Les gadgets sont des inventions
techniques qui peuvent être intellectuellement absolument remarquables, mais
dont on peut se passer. Ils sont un pur divertissement, qui captent l’attention
un moment et puis sont oubliés.
On peut rapprocher des gadgets les
objets techniques intermédiaires, dont la rapide péremption est inscrite en eux
dès leur invention, sur le modèle du minitel français que l’invention de l’internet
avait rendu obsolète avant même sa mise en service. Ces objets ne sont pas
entièrement inutiles provisoirement, mais n’ont plus le moindre sens dès que se
trouve inventée une technique plus « performante », ou plus simple,
moins chère etc.
Les techniques prolongent les organes
du corps humain et en multiplient les fonctions. L’organisation du corps humain
est elle-même technique et suppose une évolution sans doute, mais aussi plusieurs
révolutions culturelles dont la marche ou la transformation de la vision sont
des exemples.

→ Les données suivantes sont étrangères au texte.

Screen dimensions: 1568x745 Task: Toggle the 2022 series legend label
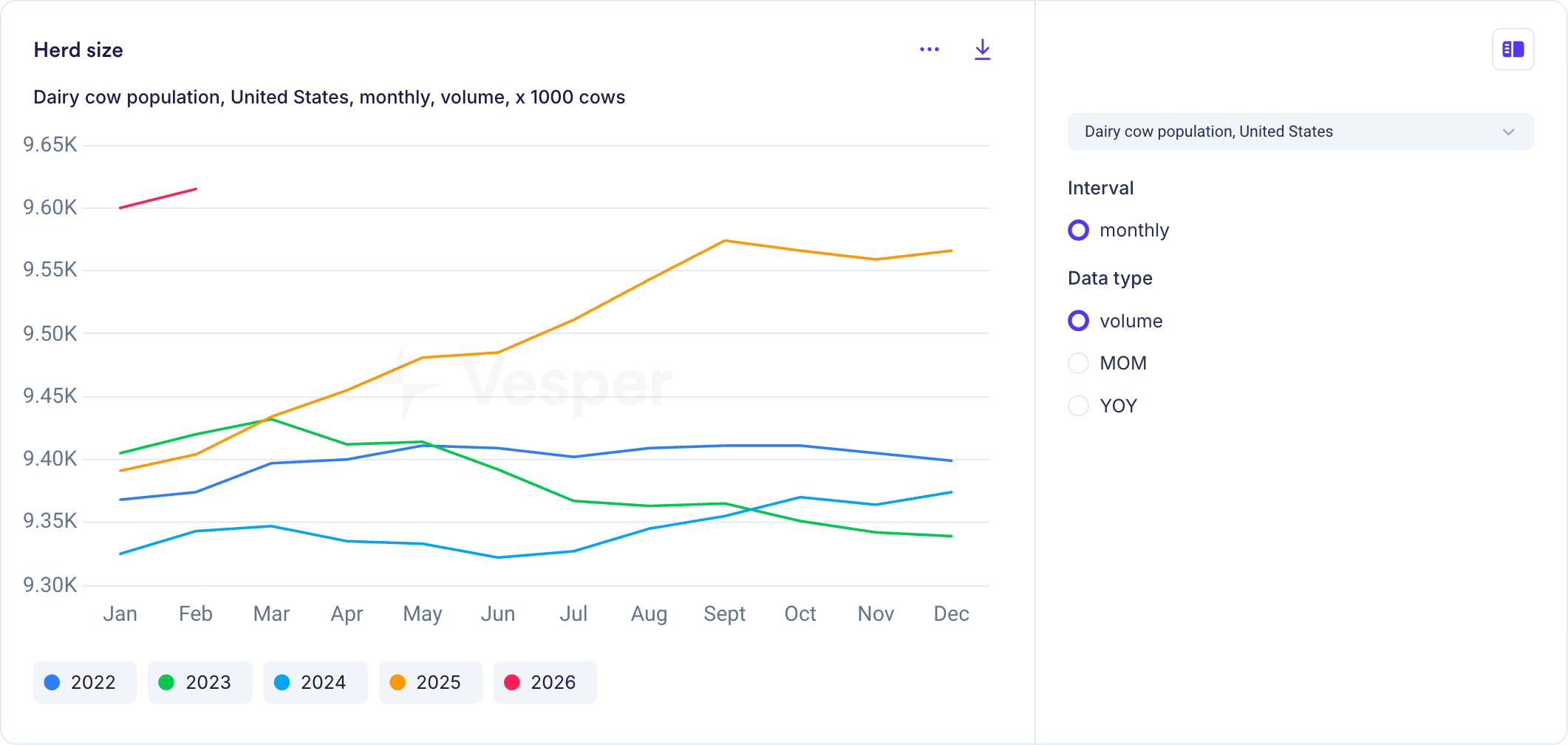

Quand la vision des formes s’adapte à l’utilisation des formes
symboliques de l’écriture (S. Dehaene, Les
neurones de la lecture, Paris, O. Jacob, 2007), une technique
révolutionnaire apparaît, qui procure à l’homme un immense pouvoir
d’abstraction et de composition. En extériorisant son savoir il libère son
cerveau pour d’autres activités secondes, propres à la réflexion.

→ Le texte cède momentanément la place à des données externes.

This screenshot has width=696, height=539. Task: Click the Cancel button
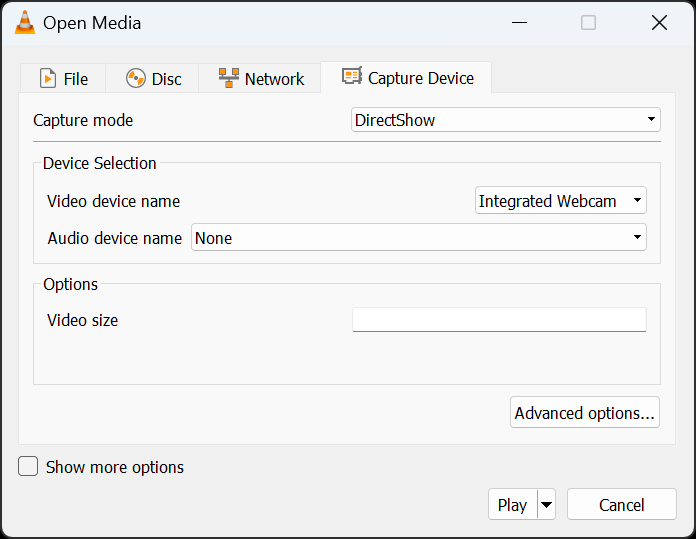coord(621,504)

La technique de la lecture qui est
l’autre face de l’invention de l’écriture constitue un de ces accomplissements
qui non seulement étendent le pouvoir de l’homme, mais transforment son mode de
fonctionnement du tout au tout. C’est devenu un autre homme.

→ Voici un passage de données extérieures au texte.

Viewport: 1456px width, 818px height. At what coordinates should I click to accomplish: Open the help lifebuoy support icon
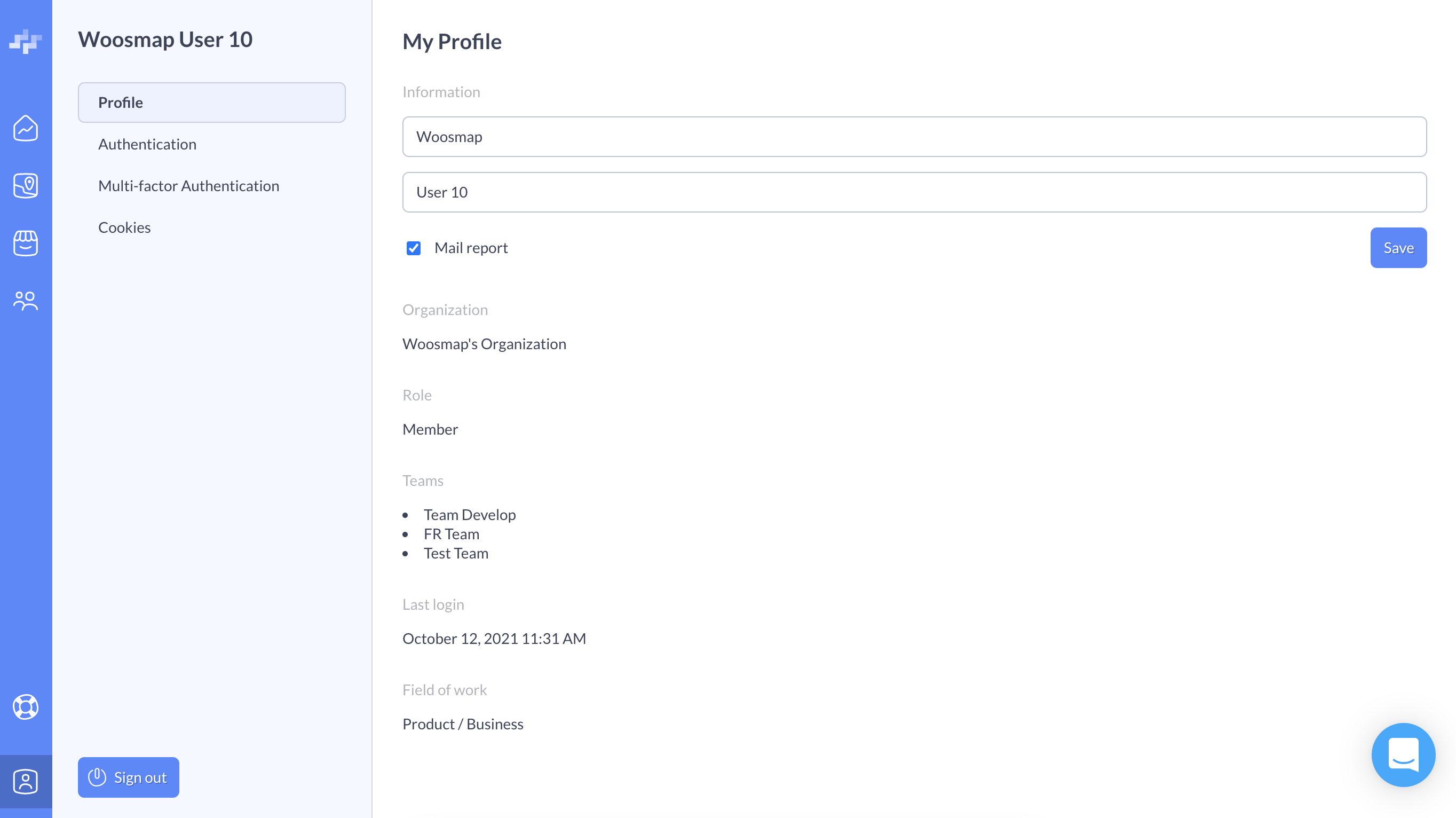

Les techniques qui ont réussi ont
trait à la mobilité, à la force, à la rapidité, au classement, à la
miniaturisation, à l’extériorisation des fonctions du cerveau, au soulagement
des actes répétitifs et fastidieux. La question qui se pose en chaque cas est
celle de l’appropriation des moyens aux fins visées. Le coupe-œuf est à la fois
simple et efficace, il a l’avantage d’éviter les petits bris de coquille dans
l’œuf à la coque, et constitue certainement une technique qui a fait ses
preuves. Pourtant, si son usage n’est pas plus répandu, c’est que le bénéfice
qu’il apporte est somme toute très menu, qu’il constitue un objet de plus dont
on s’embarrasse en cuisine, qu’il faudrait sans doute une consommation
quotidienne d’œufs à la coque pour rendre son usage intéressant. Bref, malgré
de grandes qualités, y compris esthétiques, il ne s’est pas imposé dans notre
vie.
La chaussure, le chapeau, le parapluie
ont des atouts très différents, qui changent ou peuvent changer avec les
transformations des modes de vie, comme la lente disparition du chapeau au
cours du XXe siècle le signale.
Notre temps voit une invention
grandissante de techniques nouvelles – de technologies le plus souvent, dont la
complexité interne passe évidemment de loin notre coupe-œuf – associées avec
leur reproduction et commercialisation à grande échelle. L’objet technique est
aussi une marchandise. Sa validité ne dépendra dans un premier temps pas tant des
services effectifs qu’il rendra sur le moyen ou long terme, que du fait d’être
acheté. La logique du marché tend à mettre sur le même plan ce qui relève du
gadget et ce qui est une technique proprement dite, puisque ce qui importe est
uniquement d’écouler une marchandise. L’asymétrie entre le temps de l’achat,
qui est instantané, et celui de l’usage effectif, fait que l’on se concentrera
davantage sur ce qui peut motiver un achat que sur le bénéfice réel que l’on
retirera de l’objet. Un des attraits de la marchandise est sa nouveauté. Les
techniques les plus anciennes ne peuvent se prévaloir d’une telle nouveauté. Le
regard que l’on porte sur elles peut tourner en constat de désuétude, non parce
qu’elles n’apporteraient plus les services habituels, mais parce que d’autres
objets les auront remplacées. Le téléphone à fil et le disque vinyle sont de ce
genre. Ils sont remplacés parce que l’on s’accorde, sauf quelques
irréductibles, à considérer que leur fonction est mieux assurée par d’autres
techniques.
Dans l’usage quotidien, les objets
technologiques ont souvent doublé les objets techniques ordinaires. Ils sont
dans tous les cas plus fragiles, dépendant de sources d’énergie, piles ou
secteur, et d’une réparation plus complexe. Il faut de bonnes raisons pour
qu’ils s’imposent. Ils le font d’autant plus facilement que l’environnement est
riche en possibilités de service, donc urbain. Les piles doivent être
rechargées.
A cet égard, la technologie a sur les
techniques les plus simples une faiblesse constitutive.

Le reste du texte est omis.